• [PASSAGE GIVEN]:
::::

5. As a result, I contacted two bankruptcy and restructuring attorneys from Anderson, Kill, Messrs. Rahl and Scott, and requested their attendance at the meeting. Mr. Rahl was at the time the head of Anderson Kill's bankruptcy and restructuring practice, and Mr. Scott was then an associate in Mr. Rahl's practice group, and they had bankruptcy and restructuring experience relating to securitization vehicles.
6. We did not do any preparation in advance of the pitch meeting. Indeed, I do not recall receiving or reviewing any documents from WestLB prior
to the meeting. Similarly, I do. not recall conducting or reviewing any legal research concerning any issues in preparation for the November 5, 2007 meeting. 1 simply understood that WestLB was conducting a "beauty contest" regarding a potential representation that could involve bankruptcy and restructuring issues in connection with a securitization matter.
Siev also affirms that: (1) Rahl led off the meeting because Siev assumed he would be the primary Anderson Kill attorney for the prospective engagement; (2) Rahl described his background and qualifications, then repeated these after Gary Kalbaugh of WestLB joined the meeting; (3) No confidential or privileged information was shared with [them] either prior to or at the meeting "other than the fact that we learned generally that certain of WestLB's income noteholders in Harrier and Kestrel were displeased with WestLB's management of those structured vehicles-a fact that we have since learned was publicly known ...." In addition, Siev notes that the meeting lasted approximately one hour, that Kalbaugh excused himself before the meeting ended, that a few months later he was contacted and his new firm Reed Smith was retained by certain holders of income notes in Harrier and Kestrel to evaluate the possibility of suing WestLB. Siev had not previously seen any of the documents he reviewed to evaluate the potential bases of WestLB's liability, "[w]ith the possible exception of the October 29, 2007 Letter." ¶ 14.

::::

• [RECORDED INFORMATION]:
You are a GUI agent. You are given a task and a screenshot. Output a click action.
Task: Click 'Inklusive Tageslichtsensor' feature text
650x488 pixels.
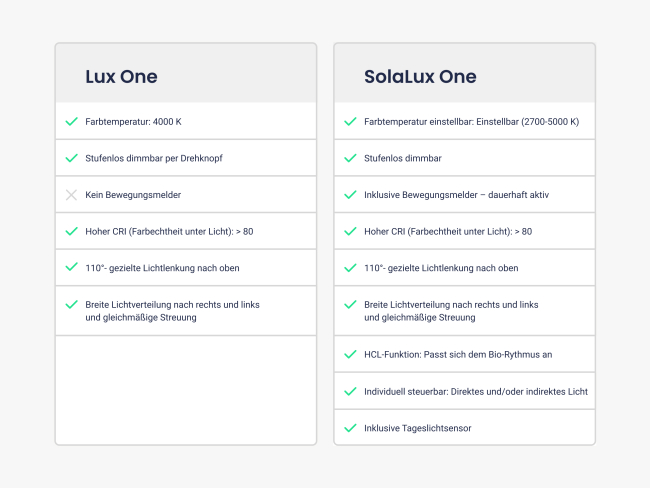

::::

Copy the passage about the WestLB pitch meeting word for word, in full. The listing is separate material and has no connection to the passage about the WestLB pitch meeting.

5. As a result, I contacted two bankruptcy and restructuring attorneys from Anderson, Kill, Messrs. Rahl and Scott, and requested their attendance at the meeting. Mr. Rahl was at the time the head of Anderson Kill's bankruptcy and restructuring practice, and Mr. Scott was then an associate in Mr. Rahl's practice group, and they had bankruptcy and restructuring experience relating to securitization vehicles.
6. We did not do any preparation in advance of the pitch meeting. Indeed, I do not recall receiving or reviewing any documents from WestLB prior
to the meeting. Similarly, I do. not recall conducting or reviewing any legal research concerning any issues in preparation for the November 5, 2007 meeting. 1 simply understood that WestLB was conducting a "beauty contest" regarding a potential representation that could involve bankruptcy and restructuring issues in connection with a securitization matter.
Siev also affirms that: (1) Rahl led off the meeting because Siev assumed he would be the primary Anderson Kill attorney for the prospective engagement; (2) Rahl described his background and qualifications, then repeated these after Gary Kalbaugh of WestLB joined the meeting; (3) No confidential or privileged information was shared with [them] either prior to or at the meeting "other than the fact that we learned generally that certain of WestLB's income noteholders in Harrier and Kestrel were displeased with WestLB's management of those structured vehicles-a fact that we have since learned was publicly known ...." In addition, Siev notes that the meeting lasted approximately one hour, that Kalbaugh excused himself before the meeting ended, that a few months later he was contacted and his new firm Reed Smith was retained by certain holders of income notes in Harrier and Kestrel to evaluate the possibility of suing WestLB. Siev had not previously seen any of the documents he reviewed to evaluate the potential bases of WestLB's liability, "[w]ith the possible exception of the October 29, 2007 Letter." ¶ 14.